begin DOCUMENT TEXT

# Exit SA - expired passport



## Jeandup (Nov 30, 2015)

Hi Everyone.

I am South African with dual Nationality ( SA and UK )

I am going on holiday to SA end of December for 3 weeks.
My SA passport has expired and there is not enough time to get a new on.
I have applied for the emergency travel certificate last week which should be ready this week.

My understanding is that this is a one way certificate into SA.
What do I do after the 3 weeks to leave the country? 

I need to get back to work ect. and cannot possibly wait months for a new passport there.

Law states to enter and exit on my SA passport.

Do I need to apply for an emergency passport to leave when I'm there ?

Any advice will be much appreciated.

Thanks guys


----------



## Jeandup (Nov 30, 2015)

I was told by home affairs this morning I have to apply for a new passport and ask for it to be priority. It will then only take one week
Is this true?


----------



## Moto80 (Mar 10, 2015)

Hi my husband applied for a passport renewal and we got it back within 1 week... Hope that helps just a little bit


----------



## Jeandup (Nov 30, 2015)

Moto80 said:


> Hi my husband applied for a passport renewal and we got it back within 1 week... Hope that helps just a little bit


Was this is SA? Did he had to spesificaly ask to do as urgent ? was this recent ?

Thank you kindly


----------



## Tony1986 (Oct 23, 2015)

Jeandup said:


> Was this is SA? Did he had to spesificaly ask to do as urgent ? was this recent ?
> 
> Thank you kindly


A colleague of mine applied for the urgent passport and got it within a week. Just check with home affairs


----------

end DOCUMENT TEXT
begin STORED DATA

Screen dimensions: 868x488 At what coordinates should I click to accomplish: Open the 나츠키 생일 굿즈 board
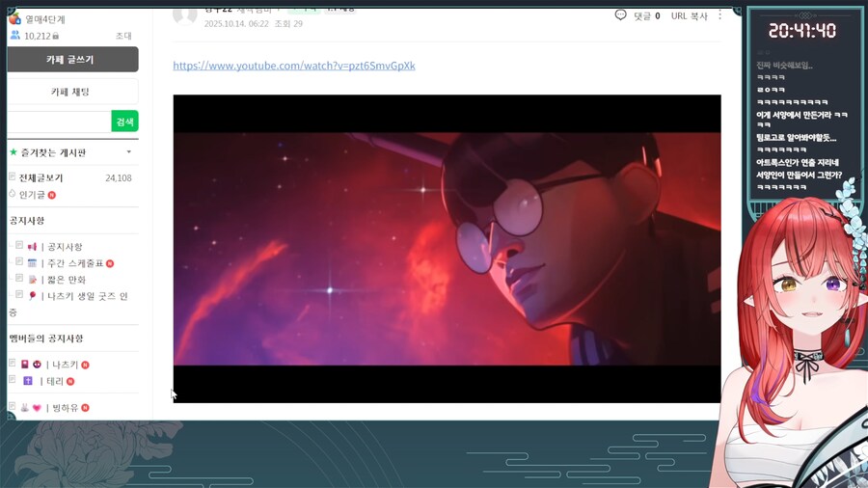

end STORED DATA

> _EXERCISE PROMPT_: In the forum thread, what did home affairs tell Jeandup to do so that a new passport would take only one week?

> _EXERCISE OUTPUT_: Apply for a new passport and ask for it to be priority.